Teves recuperating after undergoing appendectomy at PGH

Expelled lawmaker Arnolfo Teves Jr. is recovering at the Philippine General Hospital (PGH) following surgery to remove his appendix, his lawyer Ferdinand Topacio said on Wednesday.
“He is okay, he is recuperating well, and of course, as with any postoperative recuperation, what we’re monitoring are possible complications such as infection. But the operation early this morning was successful,” Topacio told reporters, referring to the laparoscopic appendectomy performed on Teves.
According to Topacio, the former lawmaker was brought out of detention from the Metro Manila District Jail-Annex 2 in Camp Bagong Diwa, Taguig City and taken to a nearby public hospital early Tuesday morning.
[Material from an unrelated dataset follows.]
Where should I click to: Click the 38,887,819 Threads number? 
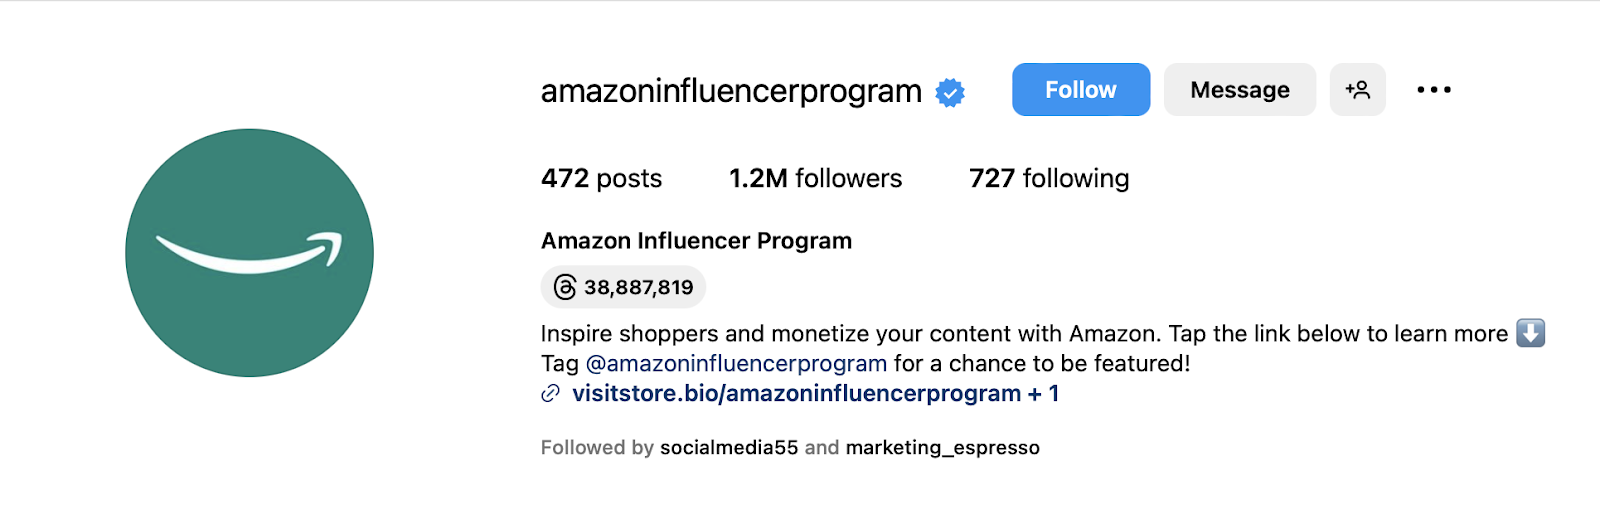638,288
This was after he complained of intense abdominal pain the night before. Doctors later recommended that he undergo a “major surgery” procedure at St. Luke’s Medical Center-Global City.
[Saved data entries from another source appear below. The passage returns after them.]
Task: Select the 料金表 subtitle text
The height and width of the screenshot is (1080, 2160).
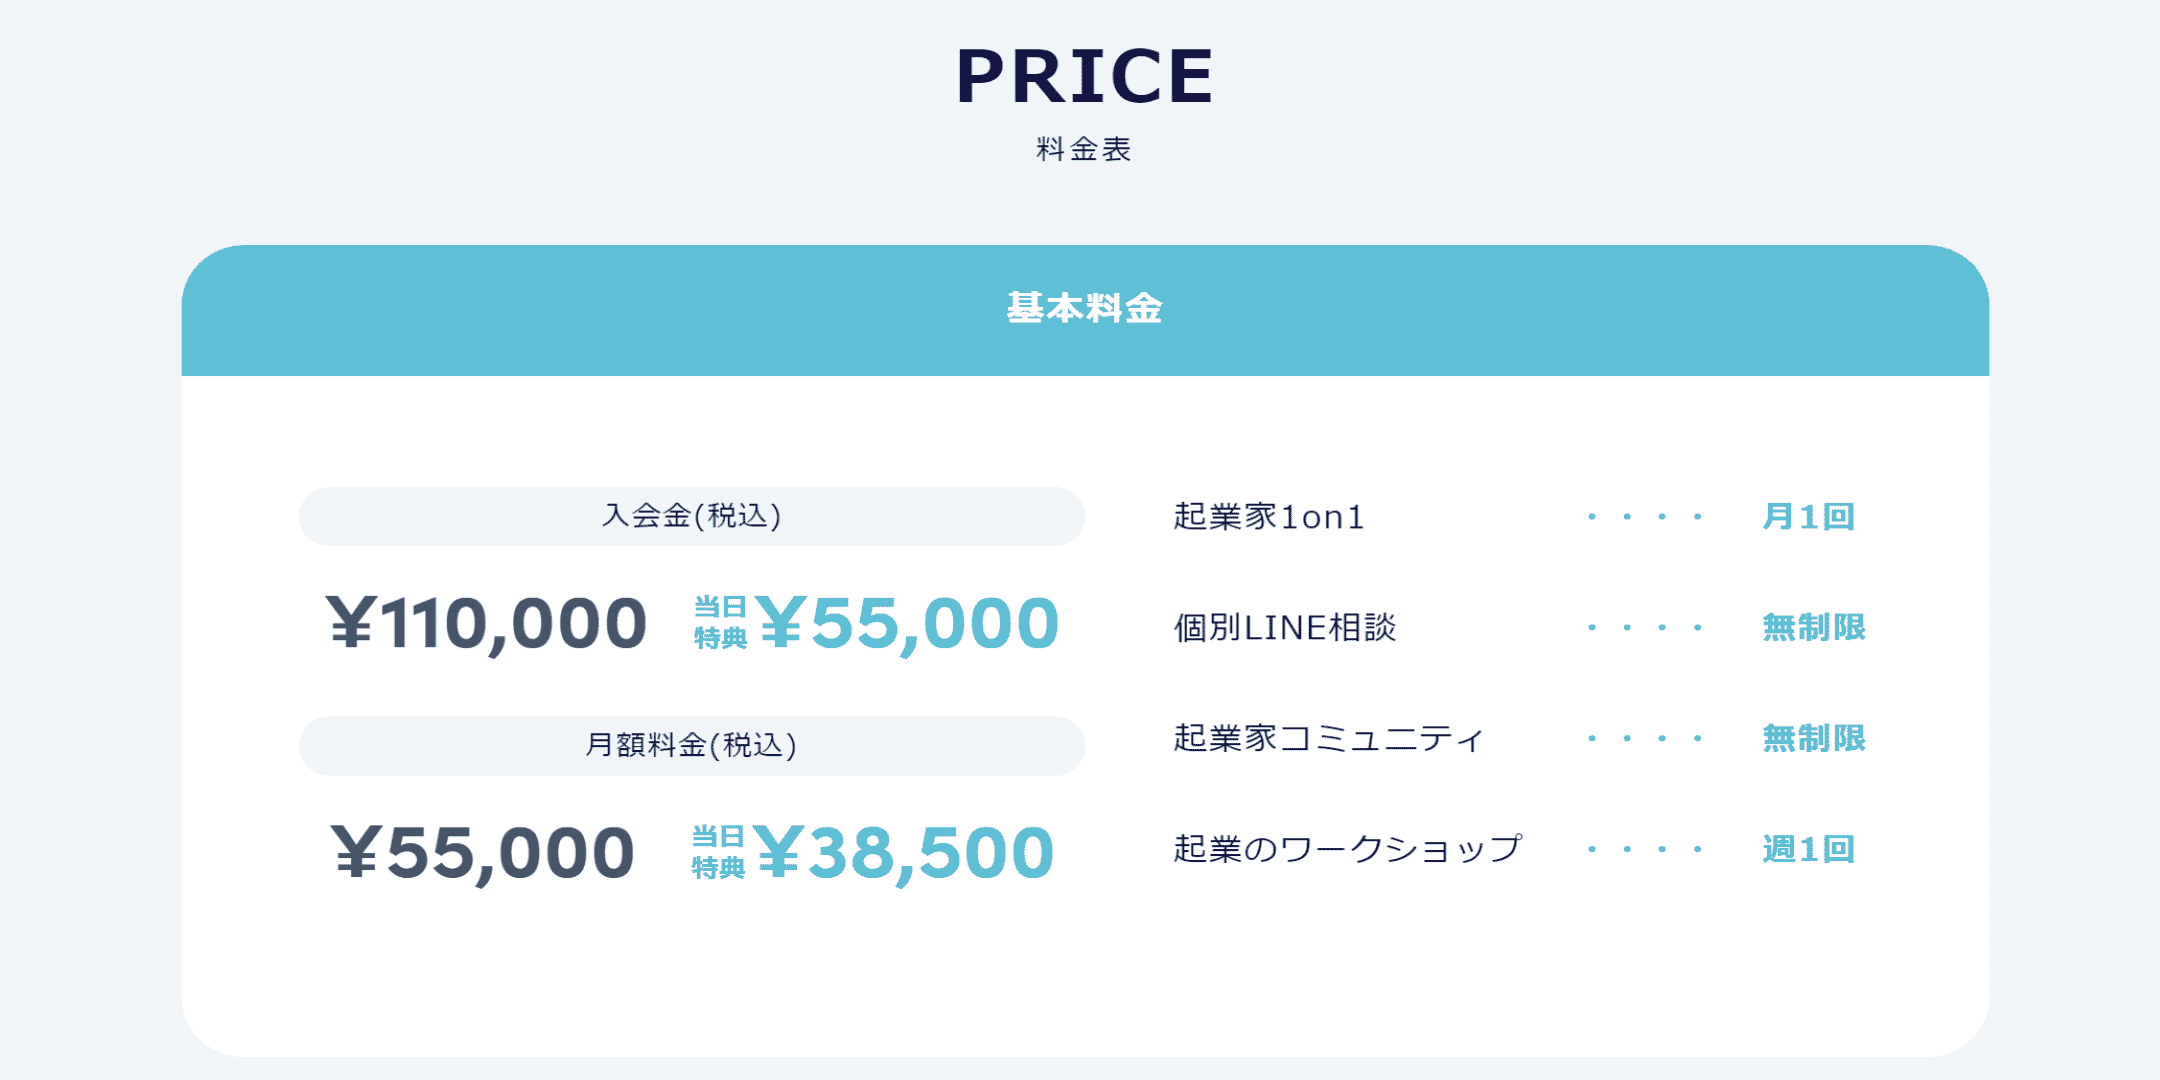Action: coord(1084,149)
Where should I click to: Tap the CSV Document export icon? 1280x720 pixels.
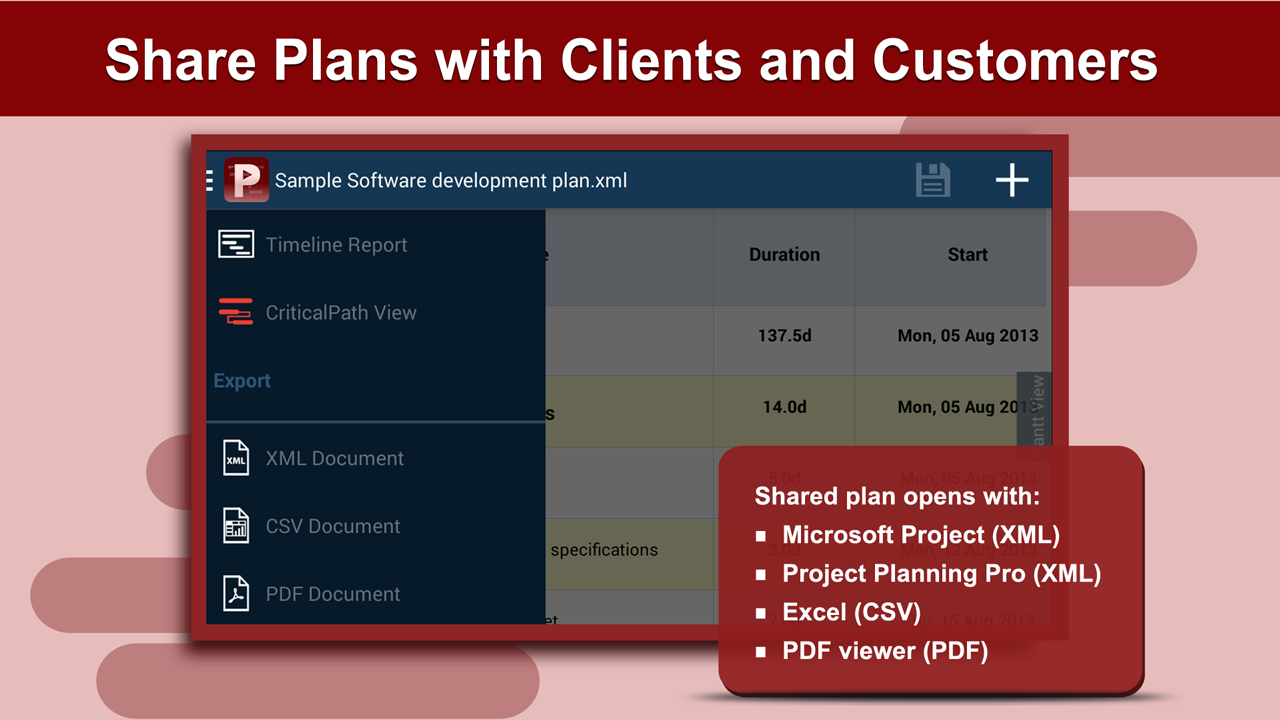[236, 525]
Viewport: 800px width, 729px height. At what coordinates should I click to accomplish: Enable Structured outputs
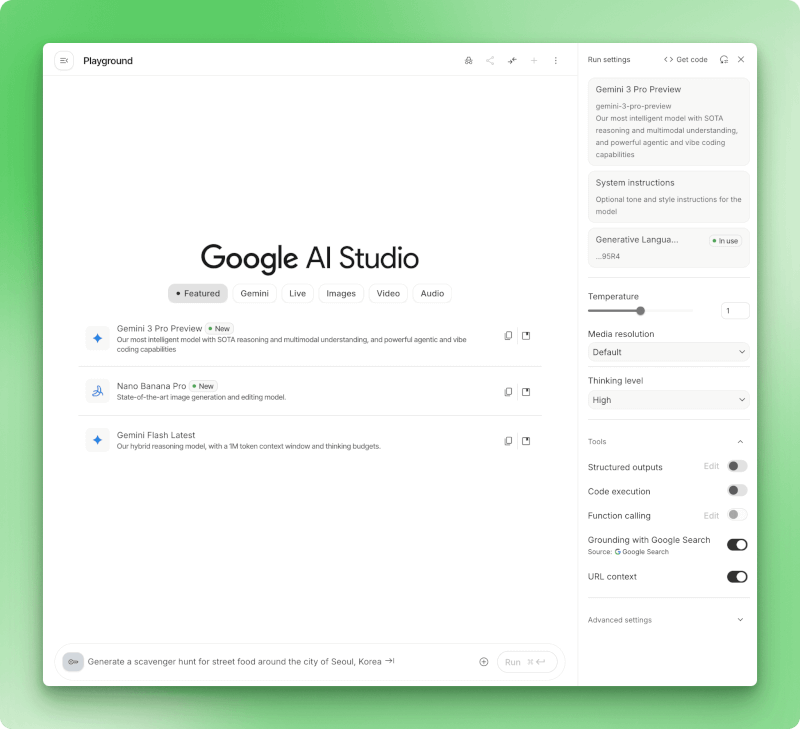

Topacio, however, said his client was eventually cleared for transfer to PGH around midnight on Wednesday.
Wake-up call
In a statement, the lawyer criticized the Bureau of Jail Management and Penology (BJMP), saying the incident should serve as a “wake-up call” regarding its alleged failure to promptly respond to the medical needs of prisoners.
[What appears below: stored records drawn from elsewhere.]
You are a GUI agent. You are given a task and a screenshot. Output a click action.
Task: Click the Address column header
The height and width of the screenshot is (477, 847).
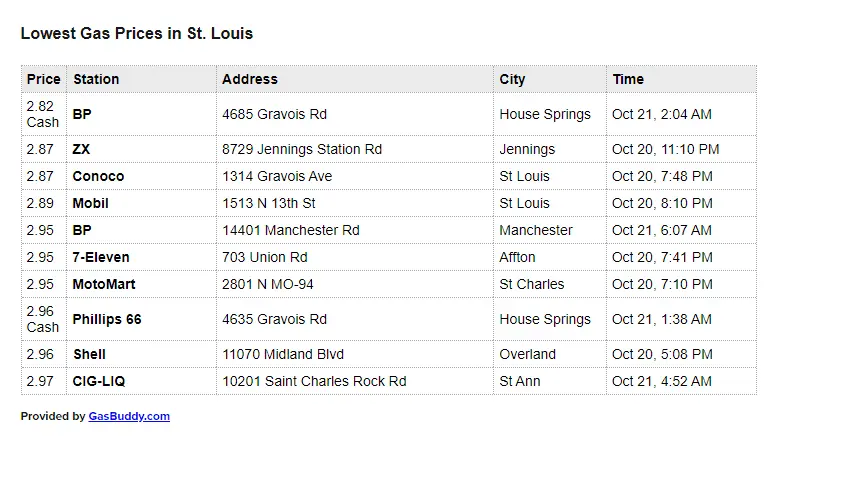(x=250, y=79)
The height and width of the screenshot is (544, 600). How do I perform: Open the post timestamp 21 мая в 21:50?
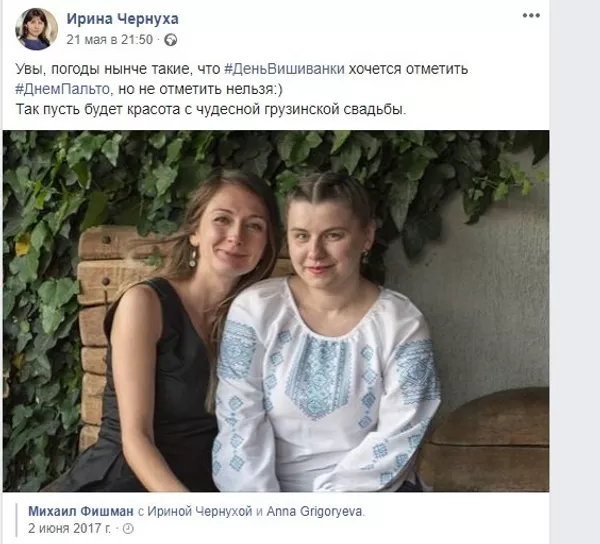tap(109, 39)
“If it took several hours for a high-profile prisoner such as Rep. Teves to be given medical attention, we shudder at how the BJMP will treat ordinary detainees,” Topacio said.
“It also shows how a detained person—who, after all, is presumed innocent—is deprived of his right to seek his own choice of treatment and medical professionals to attend to him, by illogical and archaic rules biased against private hospitals,” he added.
Teves faces multiple criminal charges for allegedly masterminding the assassination of his political rival, former Negros Oriental Gov. Roel Degamo, in a brazen daytime attack that left nine others dead in March 2023.
He also stands accused in a separate case before a Manila court for the killings of three individuals between March and June 2019, on top of another case for illegal possession of firearms and explosives after high-powered weapons and ammunition were recovered from his family’s compound.
After nearly two years of evading arrest and seeking refuge in Timor-Leste, Teves was deported to Manila on May 29 this year.